I am using Nifi to load CSVs, apply a NEW schema and load them into a SQl db. Currently I am writting an Avro schema, and applying the schema to each CSV. I am writing the schema based on the order of the incoming CSV- the first field = first column in CSV. Is there a way to map one schema to another based on column name? I.e. can I say 'csv.name -> sql.username'.

I know this can be done manually before uploading the csvs, I am wondering if there is a way within Nifi to map a schema to data based on the datas current schema, not knowing the order of the current schema, just the fields.

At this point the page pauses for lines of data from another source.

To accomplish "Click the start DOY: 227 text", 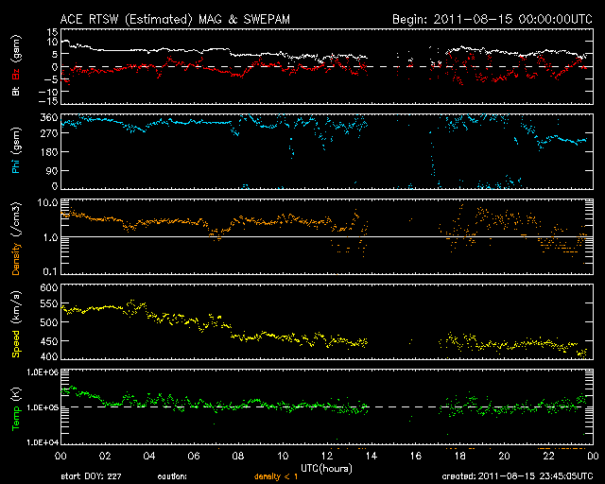I will tap(93, 476).
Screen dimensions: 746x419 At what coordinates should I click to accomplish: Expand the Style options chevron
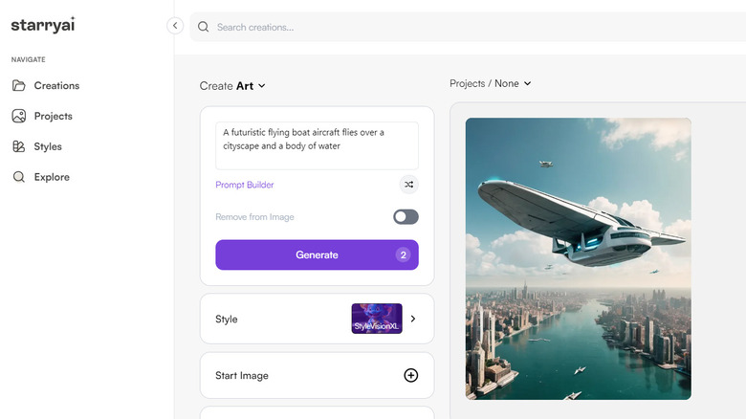pyautogui.click(x=413, y=319)
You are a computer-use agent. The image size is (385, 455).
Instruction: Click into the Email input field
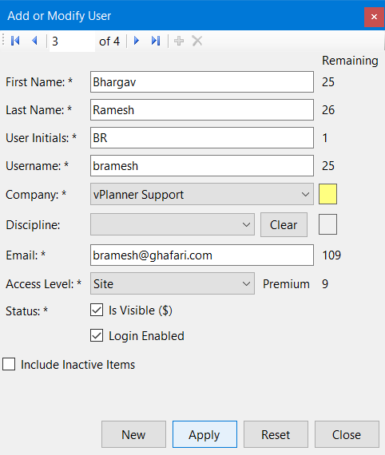pyautogui.click(x=202, y=255)
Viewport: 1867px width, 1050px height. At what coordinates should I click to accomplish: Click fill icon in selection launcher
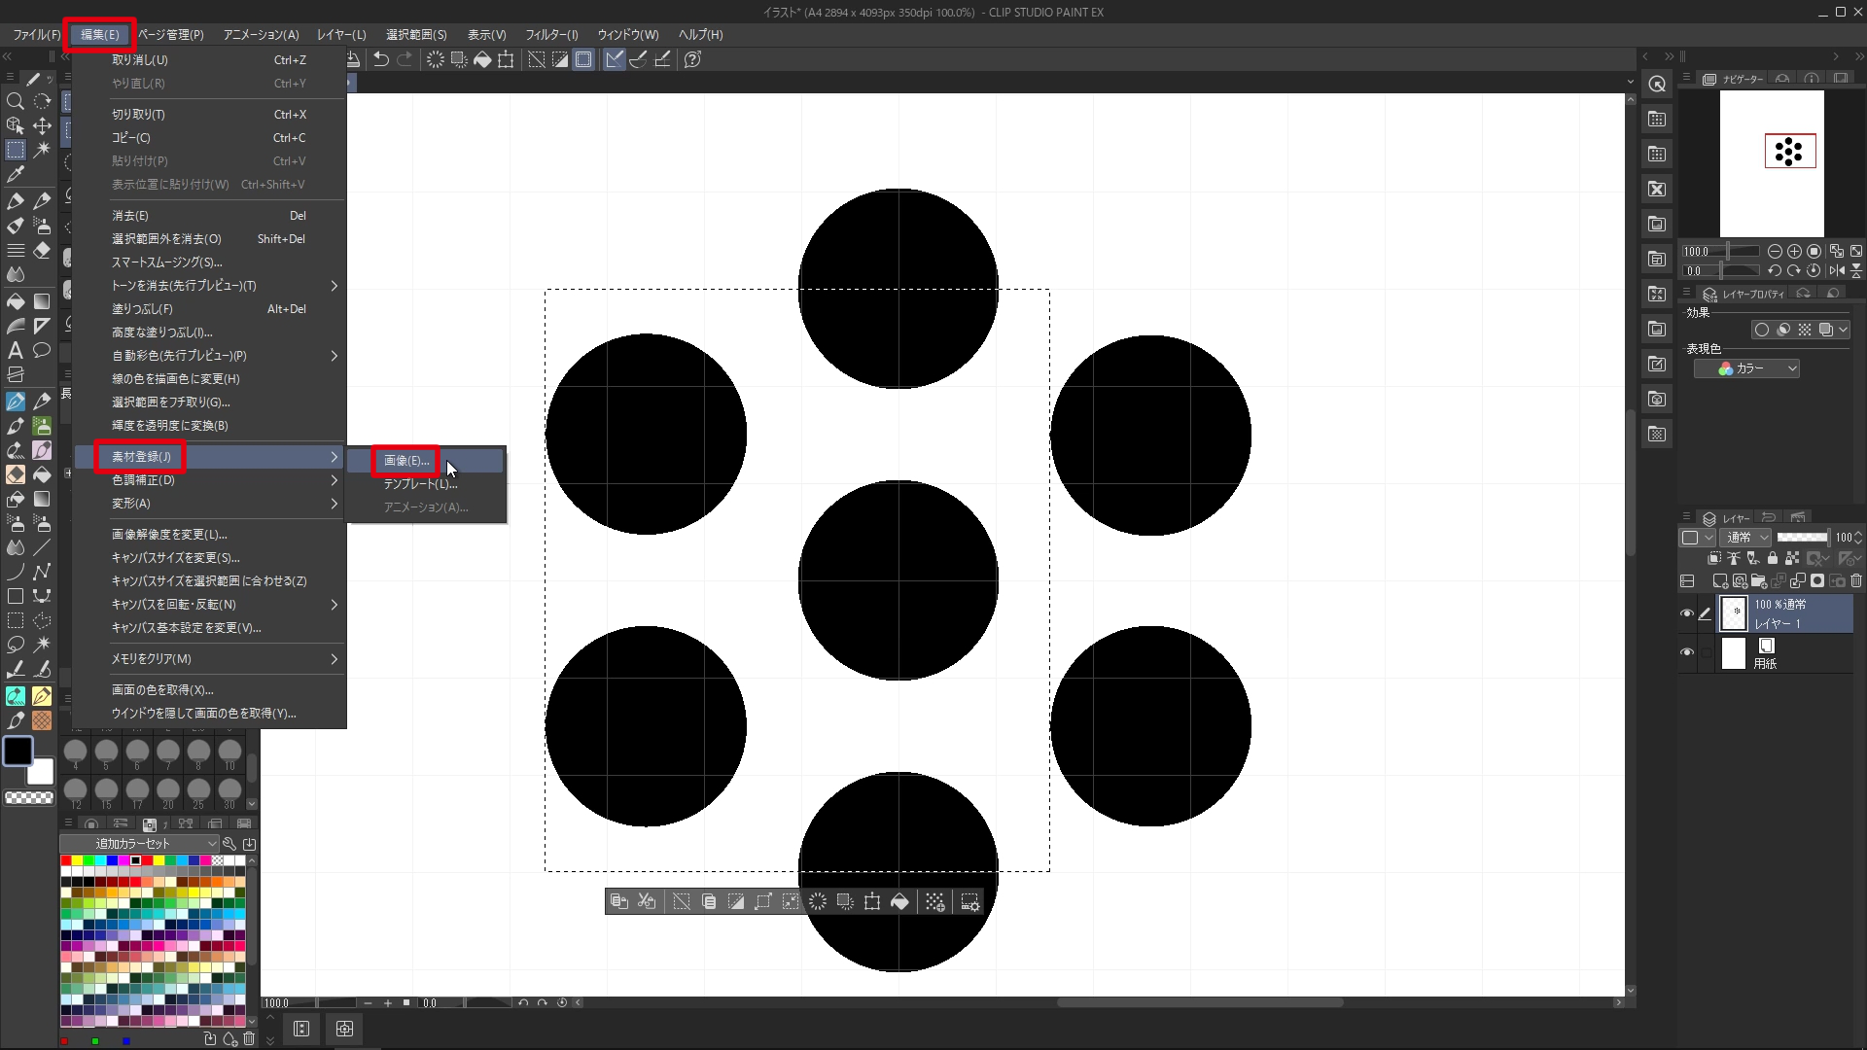[x=899, y=902]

I have read about recordpaths and update records. I am looking for something to match the whole incoming schema to a new schema, not based on order.

Avro Schema Settings:

AvroSchema settings

PutDatabaseRecord settings

PutDatabaseRecord settings

1
If you are loading those files into a DB, the order of the columns usually doesn't matter. What processor are you using to insert them into the DB and what kind of DB do you use? - Ben Yaakobi
"GetFile->PutDatabaseRecord" I am aplying an Avro Schema before PutDataBaseRecord. Using mssql db. I am having trouble with the AvroSchema neededing to be mapped to the data in a specific order, not the data to the db. - ash_huddles
Could you provide the processor in which you apply the Avro shema with, its configuration, and more importantely, its AvroReader/Writer configuration? - Ben Yaakobi
@BenYaakobi I am not having problem with the current configuration, I am just looking to apply the schema without having to follow the current files order. Below is an example schema. I will attach screen shots of the configurations. { "namespace": "nifi", "name": "test", "type": "record", "fields": [ { "name": “field1", "type": ["null","string"] }, { "name": "field2", "type": ["null","string"]}, { "name": "field3", "type": ["null","string"] } ] } - ash_huddles
@BenYaakobi this is a similar question, but with a different application of the schema. stackoverflow.com/questions/45852910/…. The only solution I have found so far is to use execute script and write custome code to map the new schema to the old schema based on column name, not order. - ash_huddles

1 Answers

0
votes

As I see it, you have two options:

Option 1(better one): Add a header line to your records and set Treat First Line as Header to True in your CSVReader

Option 2: Set Schema Access Strategy in your CSVReader to Infer Schema(available since NiFi 1.9.0)

The first one can guarantee a correct mapping of your fields their types.